David has always used braille. He started using it even before he began attending school. He went on to attend school at the Oklahoma School for the Blind where he was able to learn and use braille in his everyday studies. Interesting fact, The Oklahoma School for the Blind was founded in 1897 and is a fully accredited school that offers a complete educational program, tuition free, for blind and visually impaired students from pre-school through high school. A vital learning experience was his Daily Living Skills class (DLS) which is taught from grades 3 to 12. It taught students ways to be able to function independently within society. For example, when David goes to the grocery store – he prepares his braille labels at home before he goes. When he adds an item to grocery cart, he puts the label on it – right there in the store – so when he gets home to put all his items away they are labeled and easier to organize.

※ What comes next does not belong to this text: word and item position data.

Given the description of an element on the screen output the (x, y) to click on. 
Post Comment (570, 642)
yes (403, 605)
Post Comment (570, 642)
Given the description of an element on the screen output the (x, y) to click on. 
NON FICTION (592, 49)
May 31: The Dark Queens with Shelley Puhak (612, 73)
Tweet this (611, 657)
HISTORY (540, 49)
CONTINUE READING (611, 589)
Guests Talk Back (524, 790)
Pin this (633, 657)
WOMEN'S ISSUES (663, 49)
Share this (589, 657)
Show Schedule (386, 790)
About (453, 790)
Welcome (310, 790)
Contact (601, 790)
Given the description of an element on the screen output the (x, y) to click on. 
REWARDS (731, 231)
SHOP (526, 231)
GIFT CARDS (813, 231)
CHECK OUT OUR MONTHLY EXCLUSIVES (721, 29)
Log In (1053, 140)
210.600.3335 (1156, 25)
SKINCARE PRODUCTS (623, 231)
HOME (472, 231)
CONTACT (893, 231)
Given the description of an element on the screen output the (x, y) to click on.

David likes working at Clovernook Center because he enjoys talking to other people who have a visual impairment and those without. He feels like it is a real “eye opener” for people to learn that visually impaired people can do things even though they can’t see. While it is important to teach yourself and learn how to do things, he feels like the most frustrating times are when he shops and items are not labeled in braille. David would like to see braille used more on items in stores and beyond. David feels like his biggest issue with being blind is transportation. He always must rely on someone to take him where he needs to go. Unlike those who are able to see, he can’t just jump in a car and take off.

In David’s spare time, he likes bird watching. David can identify hundreds of different birds by ear, including their calls and songs. David also enjoys attending and singing in his church choir at the President of the Nazarene International Mission. After losing his wife and father last year, spending time with his family and friends has become even more important over this past year as he has learned how quickly life can change.

Thank you, David, for all your hard work day in and day out and for always having the end-user in mind with everything you do here at Clovernook Center.